There is uncertainty about the ultimate economic price tag of the Covid-19 crisis, but it is already huge, and it could get much bigger. It is certain we will be left with a much larger government debt and a debate about the extent to which taxes need to be raised. We entered the crisis with tax revenue already at its highest share of national income (34%) since the early 1980s. But we have also just had a decade of austerity in public spending and have an ageing population that is demanding more, and more expensive, healthcare. This crisis will lead to further demands for spending on health, social care and the social safety net. The government always has a choice over the size of the state, but the crisis undoubtedly increases the pressure for higher taxes in the long run.

Decisions about the extent of support measures in the short run, and in the longer run how much tax to raise and from whom, are critically important. Ultimately, they will determine how the financial pain created by Covid-19 is shared between different people and across different generations.

Decisions about the structure of taxation are equally important. Changes in patterns of work, transport and consumption that last beyond the immediate crisis might throw up new issues for tax policy.

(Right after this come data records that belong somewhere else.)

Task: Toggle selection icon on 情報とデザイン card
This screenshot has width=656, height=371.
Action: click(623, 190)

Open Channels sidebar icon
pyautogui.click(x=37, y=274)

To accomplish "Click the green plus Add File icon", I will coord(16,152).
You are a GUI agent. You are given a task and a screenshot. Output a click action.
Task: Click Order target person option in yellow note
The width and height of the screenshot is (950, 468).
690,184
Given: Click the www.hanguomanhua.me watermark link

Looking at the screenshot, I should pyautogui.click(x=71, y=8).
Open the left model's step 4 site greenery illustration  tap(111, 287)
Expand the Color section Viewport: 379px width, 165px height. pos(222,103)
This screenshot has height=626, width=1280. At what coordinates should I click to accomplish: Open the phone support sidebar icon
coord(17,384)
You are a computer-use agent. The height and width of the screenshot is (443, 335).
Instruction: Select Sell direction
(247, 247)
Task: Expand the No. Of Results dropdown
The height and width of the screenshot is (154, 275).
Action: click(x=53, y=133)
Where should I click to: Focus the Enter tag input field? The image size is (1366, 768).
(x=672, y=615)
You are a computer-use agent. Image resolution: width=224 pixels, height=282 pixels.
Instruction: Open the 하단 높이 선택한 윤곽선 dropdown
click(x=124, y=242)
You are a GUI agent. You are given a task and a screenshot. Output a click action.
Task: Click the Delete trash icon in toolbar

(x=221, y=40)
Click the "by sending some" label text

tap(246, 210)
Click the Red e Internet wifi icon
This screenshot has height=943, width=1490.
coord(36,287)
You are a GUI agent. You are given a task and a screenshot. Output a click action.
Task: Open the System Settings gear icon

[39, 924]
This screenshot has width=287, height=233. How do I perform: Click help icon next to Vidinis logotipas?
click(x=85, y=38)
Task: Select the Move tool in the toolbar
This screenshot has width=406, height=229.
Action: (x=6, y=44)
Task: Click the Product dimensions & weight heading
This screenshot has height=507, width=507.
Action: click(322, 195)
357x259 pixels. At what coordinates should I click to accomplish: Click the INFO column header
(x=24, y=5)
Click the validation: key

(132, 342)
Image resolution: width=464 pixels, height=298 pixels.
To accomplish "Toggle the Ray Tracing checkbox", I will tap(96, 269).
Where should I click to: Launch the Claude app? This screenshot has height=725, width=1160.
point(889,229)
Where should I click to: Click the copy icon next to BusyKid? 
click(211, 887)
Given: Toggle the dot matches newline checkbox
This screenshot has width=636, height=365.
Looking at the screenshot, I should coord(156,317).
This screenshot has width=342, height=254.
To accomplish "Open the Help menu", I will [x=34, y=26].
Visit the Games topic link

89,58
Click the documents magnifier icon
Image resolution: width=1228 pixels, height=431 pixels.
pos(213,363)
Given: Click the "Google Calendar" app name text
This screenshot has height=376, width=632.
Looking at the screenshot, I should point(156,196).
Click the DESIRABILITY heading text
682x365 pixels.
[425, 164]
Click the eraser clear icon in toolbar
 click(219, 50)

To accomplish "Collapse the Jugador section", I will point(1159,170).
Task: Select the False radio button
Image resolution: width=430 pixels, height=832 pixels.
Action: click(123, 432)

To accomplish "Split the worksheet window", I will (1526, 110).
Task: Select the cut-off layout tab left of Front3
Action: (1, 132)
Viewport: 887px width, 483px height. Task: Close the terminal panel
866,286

There are also areas of tax that were already in need of reform and have been highlighted by the crisis. Two stand out: how to tax people who work for their own businesses and how to reform business rates.

Should higher taxes on the self-employed be the price for support during the crisis?

Most of the self-employed are eligible for a grant of 80% of their ‘normal profits’ (technically, 80% of three months’ worth of their average profits from April 2016 to April 2019). There are important differences between this self-employment income support scheme (SEISS) and the coronavirus job retention scheme (CJRS) for furloughed employees. For example, the CJRS is available only to employees who stop working in that job, whereas grants to the self-employed will be paid even where people continue to work and report only a small drop in profits as a result of Covid-19. There are people who fall through the gaps in both schemes. But the government is trying to provide broadly comparable insurance by replacing 80% of earnings for both employees and the self-employed. Figure 1 below shows that before the recent reforms, both employees and the self-employed would have lost about half of their net family income, on average, if they had to stop working; the JRS and SEISS reduce that to around 10% for both groups.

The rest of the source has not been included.